A 2012 Government Accountability Office report called "Growing Inmate Crowding Negatively Affects Inmates, Staff and Infrastructure," concluded that the Federal Bureau of Prisons operated at 39% above recommended capacities.
That overcrowding is driven by consistent growth in the domestic prison population, which grew by 9.5% between 2006 and 2011, outpacing 7% growth in new beds and infrastructure, according to the Madison Times.
These conditions position Corrections Corp. to provide lower cost, superior facilities as the company plans to invest as much as $100 million into its detention centers this year.
Another reason Corrections Corp. is a great stock for defensive investors is because of its recent conversion to a real estate investment trust (REIT).
As a REIT, Corrections Corp. is required to pay out 90% of its income as shareholder distributions. Under this new operating structure, Corrections Corp. recently announced a huge dividend increase of 165% to 53 cents a share. That means an annual yield of 5.6%, according to Bloomberg, making Corrections Corp. a serious pick for investors looking for income.
With that much potential income, this is the type of stock you might see in Carla Pasternak's High-Yield Investing newsletter.
Corrections Corp. should also benefit from its recent inclusion in the MSCI US REIT Index; there, any mutual or exchange-traded funds (ETFs) tracking the widely-followed index will be required to buy shares. Corrections Corp. is also expected to be added to the Dow Jones REIT Index in late March.
And Corrections Corp. still has value, trading with a price-to-earnings growth (PEG) ratio of just 1.21, a discount to the S&P 500's 1.41 and only a slight premium to its 10-year average of 1.12 times.
Risks to Consider: Shares have run up 47% in the past year. Even though the valuation looks good, profit taking could put some downward pressure on shares. Federal and state budget restraints could also weigh on demand.
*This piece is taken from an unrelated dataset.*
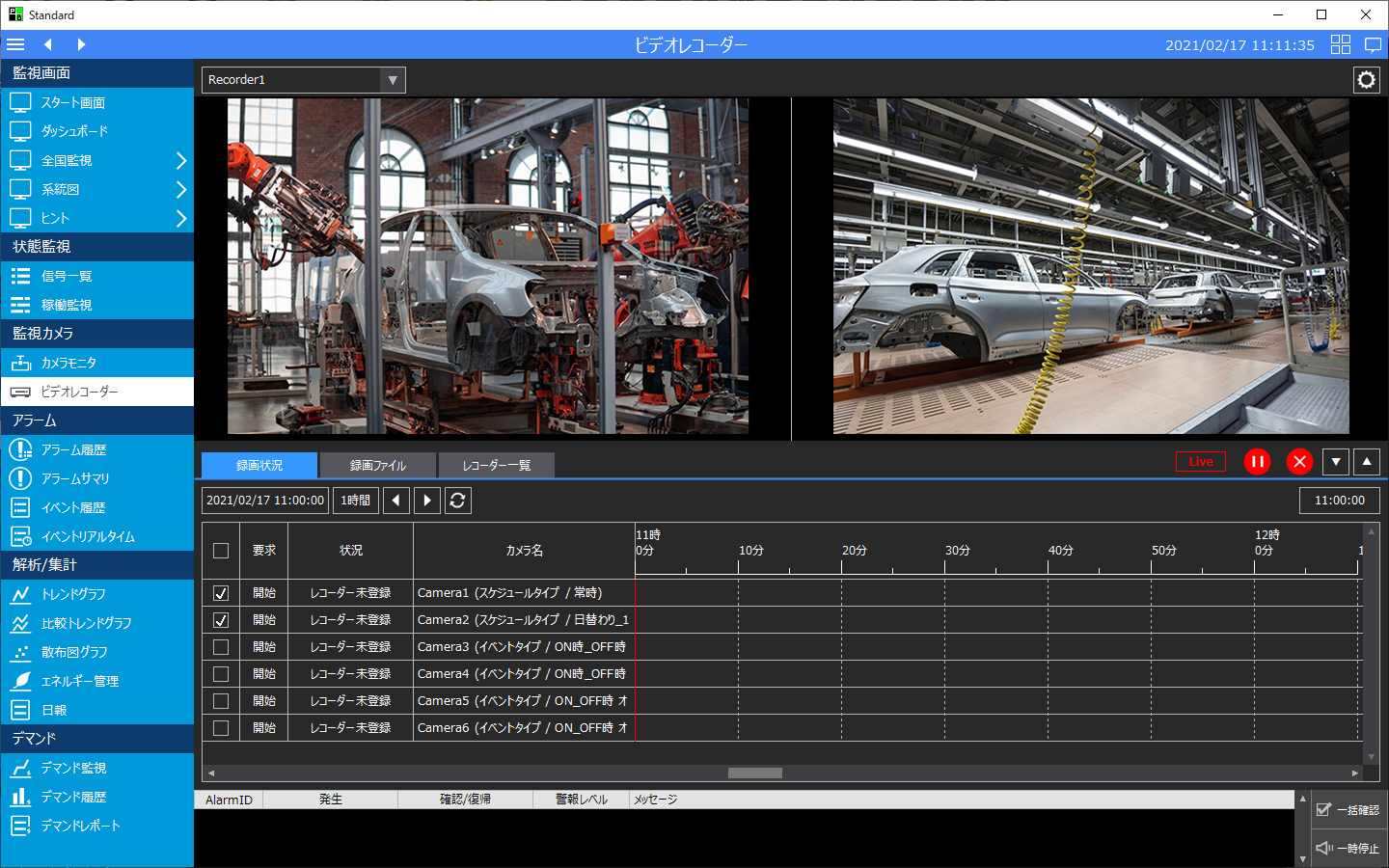The image size is (1389, 868).
Task: Click the red pause button
Action: 1257,462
Action to Take --> Corrections Corp. is one of the most defensive stocks in the market. The company has grown sales and earnings in each of the past 10 years despite unusual amounts of economic volatility. Looking forward, Corrections Corp. is in a position to benefit from federal and state prison operators struggling to meet growing demand. And with an attractive valuation and hefty dividend yield of 5.6%, this stock is a unique combination of growth, defense and income.